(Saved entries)
Segment Open
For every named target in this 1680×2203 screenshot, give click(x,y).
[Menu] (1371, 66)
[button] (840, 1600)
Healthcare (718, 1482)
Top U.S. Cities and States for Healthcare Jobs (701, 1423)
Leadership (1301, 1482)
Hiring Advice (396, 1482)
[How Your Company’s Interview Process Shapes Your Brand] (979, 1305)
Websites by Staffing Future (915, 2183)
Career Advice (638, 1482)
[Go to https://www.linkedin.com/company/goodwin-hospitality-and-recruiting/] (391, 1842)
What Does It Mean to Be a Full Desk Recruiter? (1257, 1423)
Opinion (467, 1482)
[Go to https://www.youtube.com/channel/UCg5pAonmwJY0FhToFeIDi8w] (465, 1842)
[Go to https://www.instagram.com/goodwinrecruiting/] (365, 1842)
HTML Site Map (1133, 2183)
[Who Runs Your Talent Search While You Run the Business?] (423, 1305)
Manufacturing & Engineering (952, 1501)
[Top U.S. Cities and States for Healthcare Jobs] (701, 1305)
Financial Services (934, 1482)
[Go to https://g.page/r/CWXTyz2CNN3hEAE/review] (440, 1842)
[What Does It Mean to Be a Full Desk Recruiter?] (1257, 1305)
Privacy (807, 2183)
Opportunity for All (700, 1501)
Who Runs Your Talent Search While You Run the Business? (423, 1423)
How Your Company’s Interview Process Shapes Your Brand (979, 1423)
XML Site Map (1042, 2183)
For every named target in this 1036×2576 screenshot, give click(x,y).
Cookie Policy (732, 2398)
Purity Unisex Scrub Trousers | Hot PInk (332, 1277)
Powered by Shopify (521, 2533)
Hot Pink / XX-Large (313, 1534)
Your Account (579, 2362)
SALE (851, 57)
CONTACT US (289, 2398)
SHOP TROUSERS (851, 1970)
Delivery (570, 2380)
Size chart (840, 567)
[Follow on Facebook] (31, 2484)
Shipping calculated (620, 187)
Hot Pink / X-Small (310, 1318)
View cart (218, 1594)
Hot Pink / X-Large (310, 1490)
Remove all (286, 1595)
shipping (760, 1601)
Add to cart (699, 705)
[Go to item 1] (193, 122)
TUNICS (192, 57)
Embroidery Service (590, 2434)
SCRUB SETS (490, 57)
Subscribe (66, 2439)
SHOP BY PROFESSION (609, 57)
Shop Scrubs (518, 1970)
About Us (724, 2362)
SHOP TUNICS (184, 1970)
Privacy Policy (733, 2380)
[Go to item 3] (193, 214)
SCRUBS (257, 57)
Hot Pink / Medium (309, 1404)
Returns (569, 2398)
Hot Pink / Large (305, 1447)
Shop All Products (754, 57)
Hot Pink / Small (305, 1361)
Segment Closed
*What is required*. What is needed is every line from the data above that includes the string "Brand", copied out.

*Exercise response*.
[How Your Company’s Interview Process Shapes Your Brand] (979, 1305)
How Your Company’s Interview Process Shapes Your Brand (979, 1423)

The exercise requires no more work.